Work instruction = Starting at the line that contains "Where should I click to: Click", copy every line through the end of the records below exactly as written, leaving out pictures.

START Exercise input

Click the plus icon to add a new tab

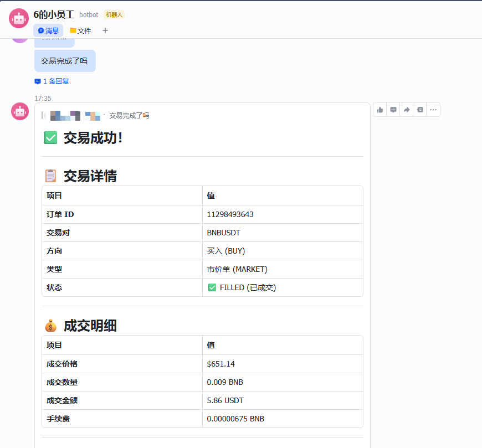point(105,30)
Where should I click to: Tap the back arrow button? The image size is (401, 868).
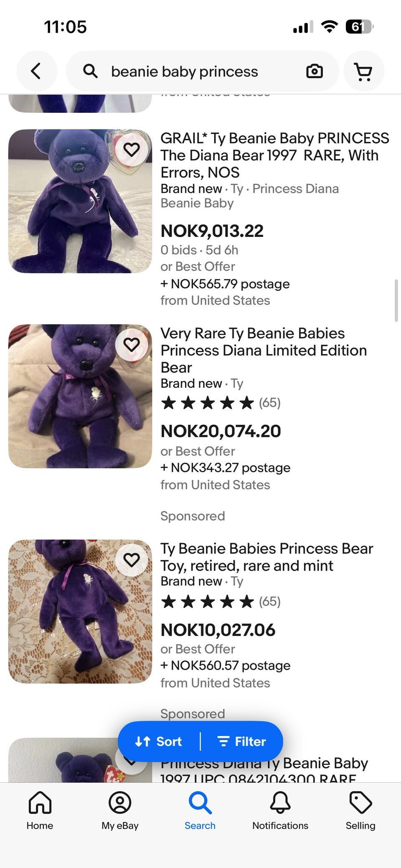coord(36,71)
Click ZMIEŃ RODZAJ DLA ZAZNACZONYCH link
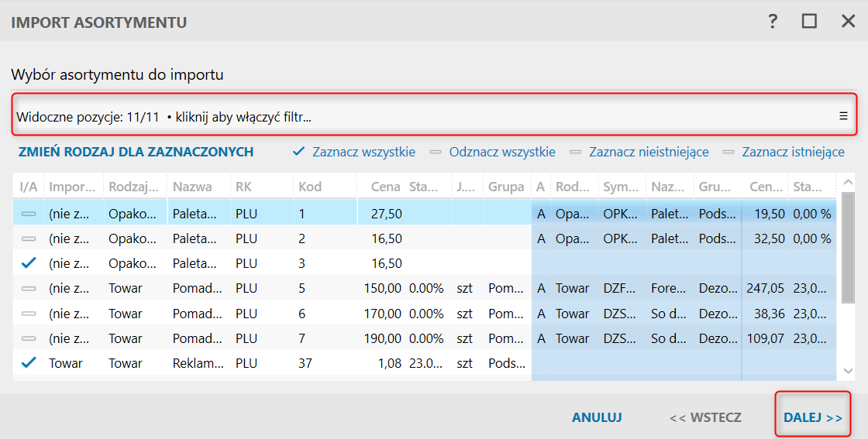This screenshot has height=439, width=868. (x=136, y=152)
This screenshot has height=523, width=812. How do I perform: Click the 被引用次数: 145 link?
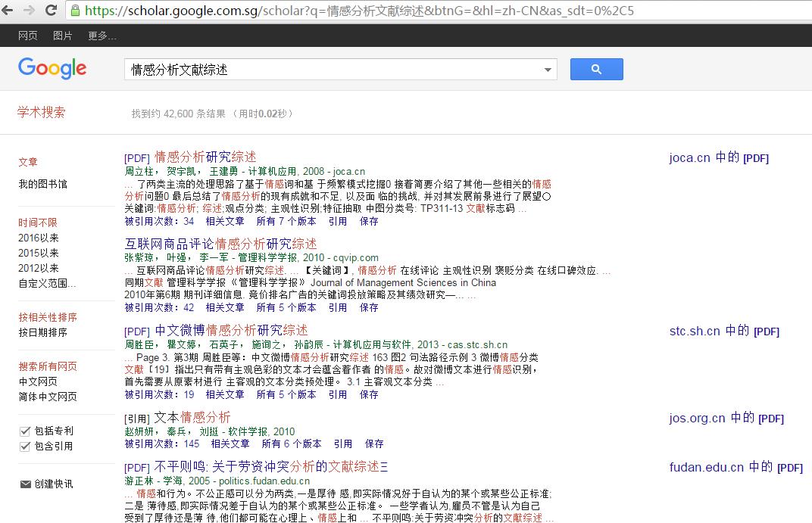[x=162, y=444]
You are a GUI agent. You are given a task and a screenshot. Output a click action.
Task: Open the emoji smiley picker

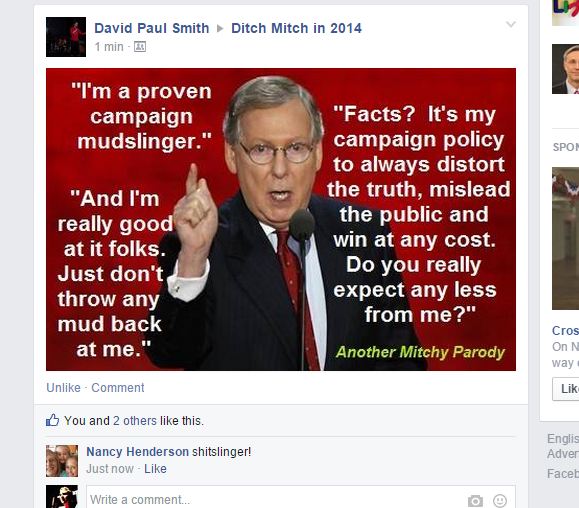500,501
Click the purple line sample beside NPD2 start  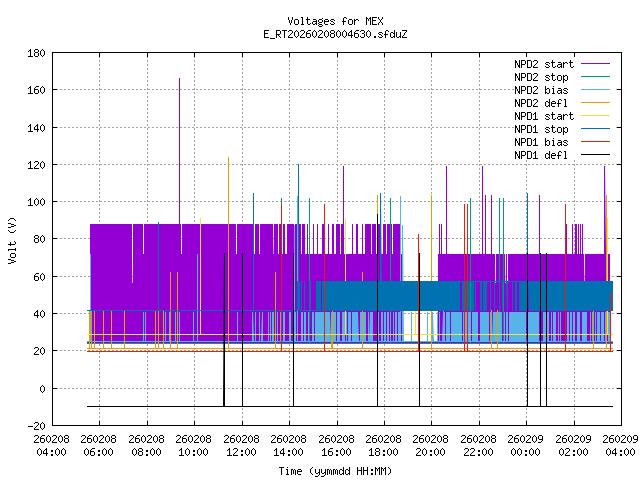(593, 63)
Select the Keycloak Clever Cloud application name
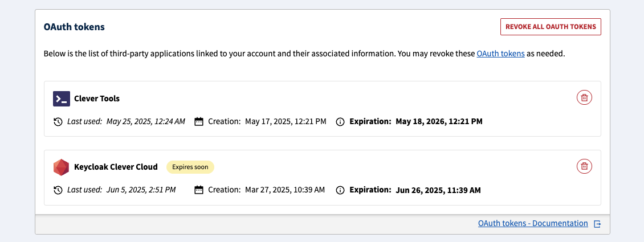This screenshot has height=242, width=644. (116, 167)
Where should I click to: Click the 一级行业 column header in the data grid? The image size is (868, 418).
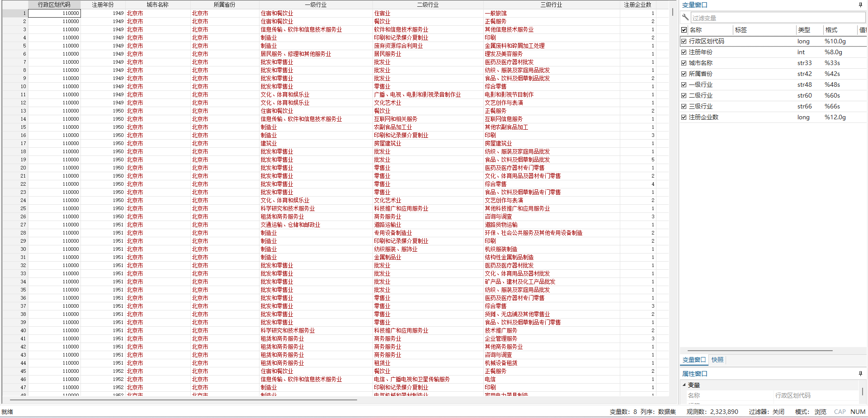click(x=316, y=5)
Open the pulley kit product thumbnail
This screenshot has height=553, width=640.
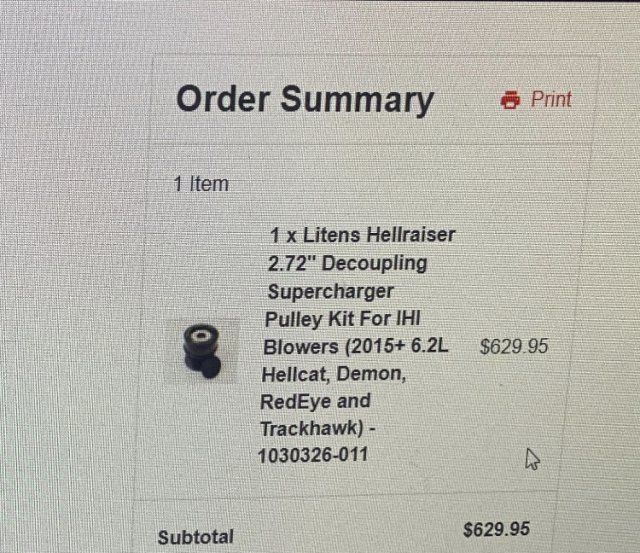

END Exercise input

Exercise response =
Where should I click to: Click the 一级行业 column header in the data grid? The image size is (868, 418).
click(x=316, y=5)
Open the pulley kit product thumbnail
This screenshot has height=553, width=640.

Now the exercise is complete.